Dave Mustaine recalled the moment he became embroiled in the Irish Troubles after making a dangerous mistake during a Megadeth performance in 1988.

The incident took place in Antrim, Northern Ireland, at a time when the bitter dispute over whether Ireland should be part of the U.K. exploded into violence on a regular basis.

“I heard over the walkie-talkie that somebody was inside the venue selling bootleg Megadeth T-shirts,” Mustaine writes in his new oral history, Rust in Peace: The Inside Story of the Megadeth Masterpiece (via Rolling Stone). “I told security to find him, confiscate his shirts and escort him out. When they found him, he told them he was selling the shirts for the Cause. I had no idea what that meant, but it sounded cool.”

A little later he started a conversation with a local at the venue bar and asked what “the Cause” meant. “He told me that Ireland was split between the Catholics and the Protestants, and they don’t like each other," Mustaine recalled. "He didn’t really go into detail. That was in the back of my mind when I went up onstage to play.”

He remembered the audience “going mad” as they performed, even though he had to stop the show for a moment because “there was one kid behind the barricades throwing coins at me.” As he waited to restart the performance, Mustaine said, “a song I had heard by Paul McCartney popped into my mind, and I thought, ‘If it’s good enough for Sir Paul, it’s good enough for me.’ I walked up to the microphone and said, ‘Give Ireland back to the Irish. This one is for the Cause.’”

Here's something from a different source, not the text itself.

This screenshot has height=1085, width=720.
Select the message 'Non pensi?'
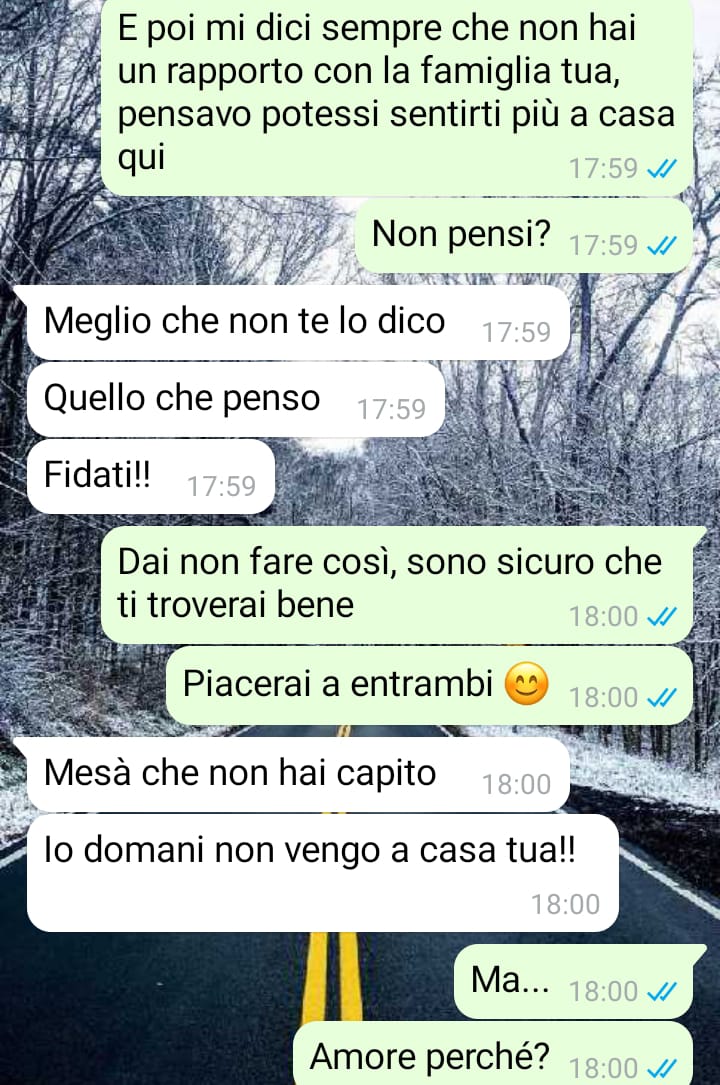[x=523, y=236]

Megadeth began playing the Sex Pistols classic “Anarchy in the U.K.,” with Mustaine unaware that having mentioned "the Cause" and singing about the United Kingdom – even though the lyrics were changed to refer to Antrim in Northern Ireland – would be interpreted as a political statement.

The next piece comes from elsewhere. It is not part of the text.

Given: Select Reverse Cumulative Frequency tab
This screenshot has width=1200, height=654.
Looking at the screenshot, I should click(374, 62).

“It was like I had set off a bomb in the audience,” he said. “It divided the crowd right down the middle, Protestants and Catholics. We were escorted out of town that night in a bulletproof bus, although I still didn’t realize the enormity of my gaffe. The next morning, it started to dawn on me when [bassist] David Ellefson wouldn’t speak to me. ... With everything fresh in my mind, I started writing the lyrics that would become ‘Holy Wars’: 'Brother will kill brother spilling blood across the land, killing for religion, something I don’t understand.'”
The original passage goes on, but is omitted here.